The U.S. Department of Justice (DOJ) released guidance for HR professionals in 2016 that mentions no-poach agreements—in which companies agree not to recruit one another’s employees—nine times. “That tells me it’s on their radar,” Walters said, because no-poach agreements stymie competition for labor. “You’re limiting those employees’ ability to make a better living.”
The DOJ guidance clarified that employers violate antitrust laws if they collude with other companies about salaries or agree with other companies to not recruit or hire one another’s employees. It mentioned a 1994 case in which the DOJ sued hospitals and an HR trade group in Utah for exchanging information about nurses’ wages to keep their pay artificially low.
The DOJ has brought several cases that allege per se illegal no-poach activity, but nevertheless has had a few high-profile court losses.
Employers should train managers to avoid initiating or responding to opportunities to join no-poach agreements, Walters said. Instead, a manager could tell their company’s compliance officer or HR leader if they are approached.
Pay Transparency
In recent years, a growing number of states have enacted laws requiring employers to post wage and salary information in job postings.
Likewise, more states have recently enacted laws prohibiting employers from using salary history to set the pay of new hires. These moves may lead to some confusion among employers about what is and is not permissible when discussing salaries.
Walters said that to legally participate in any industry salary survey, employers should confirm that it meets five criteria:
- The survey is managed by a third-party vendor.
- The salary data is more than three months old.
- At least five different entities are submitting data.
- No one provider’s data represents more than 25 percent of the combined data.
- The data is sufficiently aggregated.
What Constitutes Whistleblowing?
At least 40 federal laws protect whistleblowers, Walters said. These include the Whistleblower Protection Act, the Sarbanes-Oxley Act, the Occupational Safety and Health Act, the Taxpayer First Act and the Anti-Money Laundering Whistleblower Improvement Act.
However, whistleblowing to a government agency and “leaking proprietary information” to the media are “very, very different,” Walters said.
When an employee or employer has committed a legal violation, whistleblowing employees “can go to the Department of Labor or the state or the Equal Employment Opportunity Commission or the complaint center. That’s why those agencies are out there,” she said. Whistleblowers “have a right to be free from retaliation for sharing that concern.”
But they don’t have the right to reveal trade secrets to the media. Companies “make money based on our propriety information, our intellectual property.

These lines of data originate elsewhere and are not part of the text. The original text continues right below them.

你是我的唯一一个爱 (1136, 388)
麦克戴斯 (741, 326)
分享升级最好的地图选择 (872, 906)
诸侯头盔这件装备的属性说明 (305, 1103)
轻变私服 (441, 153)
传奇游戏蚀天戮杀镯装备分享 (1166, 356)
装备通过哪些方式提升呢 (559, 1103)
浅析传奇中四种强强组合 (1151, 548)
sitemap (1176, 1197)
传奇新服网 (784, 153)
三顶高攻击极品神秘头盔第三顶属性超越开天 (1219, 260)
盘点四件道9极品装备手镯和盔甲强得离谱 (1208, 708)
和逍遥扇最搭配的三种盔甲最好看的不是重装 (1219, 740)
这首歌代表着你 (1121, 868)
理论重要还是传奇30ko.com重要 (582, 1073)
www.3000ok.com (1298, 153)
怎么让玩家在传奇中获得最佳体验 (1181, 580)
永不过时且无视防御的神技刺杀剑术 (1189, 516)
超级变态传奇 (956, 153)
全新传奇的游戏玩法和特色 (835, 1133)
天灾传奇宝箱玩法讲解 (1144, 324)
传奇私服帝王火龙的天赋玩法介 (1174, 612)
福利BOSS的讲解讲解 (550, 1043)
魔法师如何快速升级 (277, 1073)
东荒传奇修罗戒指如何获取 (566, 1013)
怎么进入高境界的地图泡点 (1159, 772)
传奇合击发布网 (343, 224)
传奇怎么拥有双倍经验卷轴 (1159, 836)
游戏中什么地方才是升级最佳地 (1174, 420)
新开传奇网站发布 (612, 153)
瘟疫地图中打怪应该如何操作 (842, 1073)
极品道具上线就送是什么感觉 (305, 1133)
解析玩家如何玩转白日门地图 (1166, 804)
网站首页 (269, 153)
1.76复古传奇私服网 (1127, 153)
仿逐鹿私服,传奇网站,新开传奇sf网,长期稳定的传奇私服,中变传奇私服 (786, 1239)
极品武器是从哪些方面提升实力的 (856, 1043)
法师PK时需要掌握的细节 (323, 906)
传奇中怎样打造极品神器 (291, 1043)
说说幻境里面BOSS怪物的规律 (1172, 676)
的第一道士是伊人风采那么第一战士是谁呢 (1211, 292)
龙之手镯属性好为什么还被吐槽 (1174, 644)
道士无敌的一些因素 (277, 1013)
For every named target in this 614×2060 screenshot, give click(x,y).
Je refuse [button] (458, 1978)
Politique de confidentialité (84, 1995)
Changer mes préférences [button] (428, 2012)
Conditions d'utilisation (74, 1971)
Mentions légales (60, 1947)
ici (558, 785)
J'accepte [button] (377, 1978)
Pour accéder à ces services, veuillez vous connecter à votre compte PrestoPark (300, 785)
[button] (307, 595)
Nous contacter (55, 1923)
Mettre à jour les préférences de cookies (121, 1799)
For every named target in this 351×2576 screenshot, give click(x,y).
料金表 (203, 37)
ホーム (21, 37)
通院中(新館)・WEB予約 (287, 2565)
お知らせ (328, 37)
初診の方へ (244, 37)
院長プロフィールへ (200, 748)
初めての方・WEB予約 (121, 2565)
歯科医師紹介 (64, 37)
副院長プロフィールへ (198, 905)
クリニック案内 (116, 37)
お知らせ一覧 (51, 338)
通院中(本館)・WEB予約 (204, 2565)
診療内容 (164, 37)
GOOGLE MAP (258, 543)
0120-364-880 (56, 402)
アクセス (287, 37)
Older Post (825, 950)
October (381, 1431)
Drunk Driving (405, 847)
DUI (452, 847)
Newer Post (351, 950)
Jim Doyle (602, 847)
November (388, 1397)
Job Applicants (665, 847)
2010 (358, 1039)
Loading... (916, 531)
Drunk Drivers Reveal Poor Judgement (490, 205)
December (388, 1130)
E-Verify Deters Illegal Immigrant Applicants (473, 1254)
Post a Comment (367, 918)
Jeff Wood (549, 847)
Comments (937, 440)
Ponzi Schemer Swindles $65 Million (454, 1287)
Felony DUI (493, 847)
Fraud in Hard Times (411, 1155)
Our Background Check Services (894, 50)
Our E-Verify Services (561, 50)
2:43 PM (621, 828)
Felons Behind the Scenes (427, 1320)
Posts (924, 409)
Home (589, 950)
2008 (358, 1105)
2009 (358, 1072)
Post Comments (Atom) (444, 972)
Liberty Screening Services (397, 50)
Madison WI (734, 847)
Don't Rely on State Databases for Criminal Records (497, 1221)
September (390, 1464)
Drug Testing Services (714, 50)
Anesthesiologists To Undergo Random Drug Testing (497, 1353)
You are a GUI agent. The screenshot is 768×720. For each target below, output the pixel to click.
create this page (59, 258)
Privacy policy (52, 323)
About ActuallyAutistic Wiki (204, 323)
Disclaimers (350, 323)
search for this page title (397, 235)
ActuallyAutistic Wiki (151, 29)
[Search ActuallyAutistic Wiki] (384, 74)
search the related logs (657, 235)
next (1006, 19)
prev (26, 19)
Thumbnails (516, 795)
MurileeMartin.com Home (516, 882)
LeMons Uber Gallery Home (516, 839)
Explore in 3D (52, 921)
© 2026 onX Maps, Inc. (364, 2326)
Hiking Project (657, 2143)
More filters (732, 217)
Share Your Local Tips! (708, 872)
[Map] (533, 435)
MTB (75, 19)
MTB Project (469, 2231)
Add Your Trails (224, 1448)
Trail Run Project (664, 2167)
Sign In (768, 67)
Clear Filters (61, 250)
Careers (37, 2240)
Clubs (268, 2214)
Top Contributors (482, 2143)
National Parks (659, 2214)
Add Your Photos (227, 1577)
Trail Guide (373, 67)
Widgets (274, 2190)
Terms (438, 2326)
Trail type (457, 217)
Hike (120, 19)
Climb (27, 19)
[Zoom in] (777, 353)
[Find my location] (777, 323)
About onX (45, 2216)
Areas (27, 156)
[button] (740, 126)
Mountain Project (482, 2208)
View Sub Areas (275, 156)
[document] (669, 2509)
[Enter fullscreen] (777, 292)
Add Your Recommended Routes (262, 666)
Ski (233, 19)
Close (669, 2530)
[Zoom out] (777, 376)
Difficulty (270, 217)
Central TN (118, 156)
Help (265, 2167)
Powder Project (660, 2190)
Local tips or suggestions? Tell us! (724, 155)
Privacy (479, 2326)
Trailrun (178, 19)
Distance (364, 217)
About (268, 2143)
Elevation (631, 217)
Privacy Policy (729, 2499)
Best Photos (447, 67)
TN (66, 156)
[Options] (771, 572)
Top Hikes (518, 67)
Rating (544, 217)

You may not disclose that during or after your employment,” Walters said.
For example, leaking a company’s secret recipe for baked beans would be an illegal disclosure of proprietary information. In contrast, an employee who told government authorities they thought the bean company was releasing toxic waste or not paying required wages would be considered a whistleblower, Walters said.
When employees report a concern internally or externally, it must be truthful. In your written company policies, “you may want to talk about expressing a concern in good faith. Provide multiple reporting resources,” Walters recommended. “Try to assume positive intent when somebody expresses concerns, and practice patience.”